This 1940s Marian Martin dress has been gestating for a long time – at least 9 months since I acquired the pattern.
The pattern is for a size 31″ bust, and I have to say that it’s been a goodly while since I was that size. So, I decided to have a go at grading, which everyone says is easy. Hah! They lie!
After a very misshapen muslin, I enrolled myself in a previously mentioned pattern making class at Workspace FADS and began by creating a bodice block. Then we started on this pattern. It was quite interesting in that Sarah, from Workspace FADS, showed me that the pattern wouldn’t have worked terribly well even if had fitted me. The marks were misaligned, seams were the wrong length and darts were at strange angles (and note that on the pattern it states “sure to fit – each pattern has been tested for accuracy). We redrafted the entire pattern and after a couple of attempts I have a dress, which is pretty true to the original design.

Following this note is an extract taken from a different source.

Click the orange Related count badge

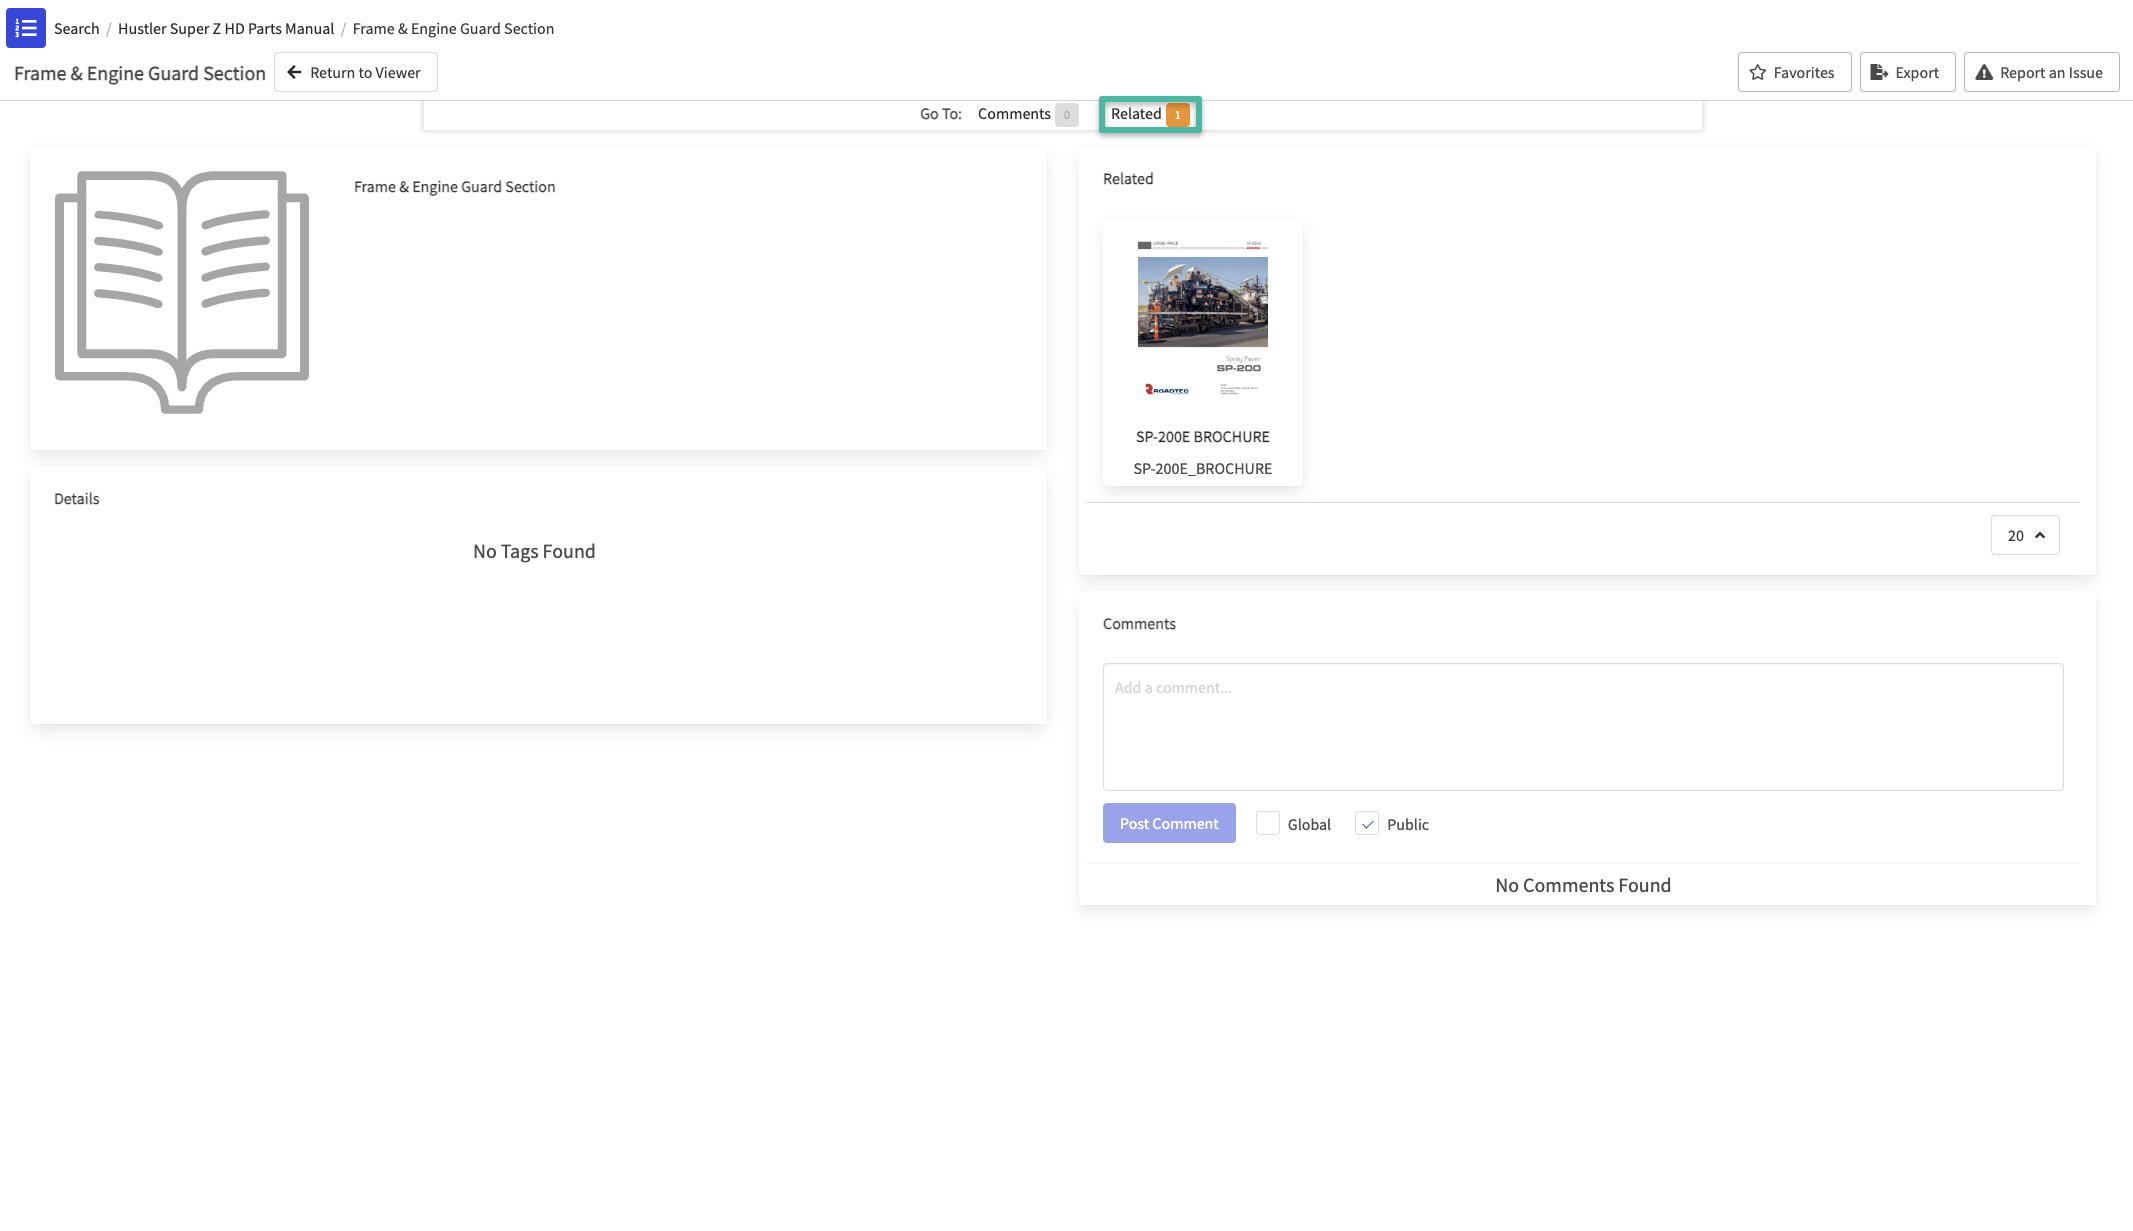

The original pattern has a sash belt, which is very sweet, but I just couldn’t face making it, so used a leather belt I made from scraps a while back. The thing that really strikes me about many vintage patterns, and especially this one, is how contemporary they are when made up in modern fabrics. This pattern could easily be mistaken for a modern pattern, and this suits me just fine.
I used some striped cotton sheeting from Spotlight, and the strobing nearly caused me to lose my mind, but I wanted the variation in direction of the pattern pieces to be visible.
I’m not sure I’ve got the pattern absolutely perfect yet. The bust dart (there’s only one) seems high, as does the waist, but these are minor tweaks. I also left the dress a little longer than I would normally wear as I wanted to give a nod to the era, but couldn’t countenance calf length. I did use bias binding on the neckline, which caused me all sorts of issues because I wanted a chevron effect at the front, which is impossible with bias. Next time I will roll the binding to the inside and have a clean neckline.
Overall though, I’m really happy with the way this dress turned out, and even happier that I got to wear it once before the warm weather finally disappears, which it is forecast to do this afternoon. I am going to make a winter version of this dress with long sleeves, but need to source some appropriate fabric from my stash.
In a nutshell: Marian Martin 1940s dress made from striped cotton sheeting from Spotlight. Belt is two scraps of leather sewn together and the shoes are by Jeffery Campbell, from Zomp and I’m wearing them because they have a vague (very vague!) 1940s feel.
23 thoughts on “By George, I have finally finished my 1940s dress!”
This is a pretty dress and lovely with those shoes!
Thanks Rachel, I did my best with the shoes, but probably should have gone op shopping!
I agree with Rachel. Love the outfit. If you find a great pair of shoes like these, you can’t pass them up.
I think you got the length okay! Hems were more around the knees in the forties and didn’t get to calf length til after the war from what I recall. Just below the knee is super flattering too. And Jeffrey Campbell have some great vintage looking styles.
Thank you. I will invest in more of the Jeffrey Campbell shoes. I am glad I got the length right – should have done some research on this, so thank you!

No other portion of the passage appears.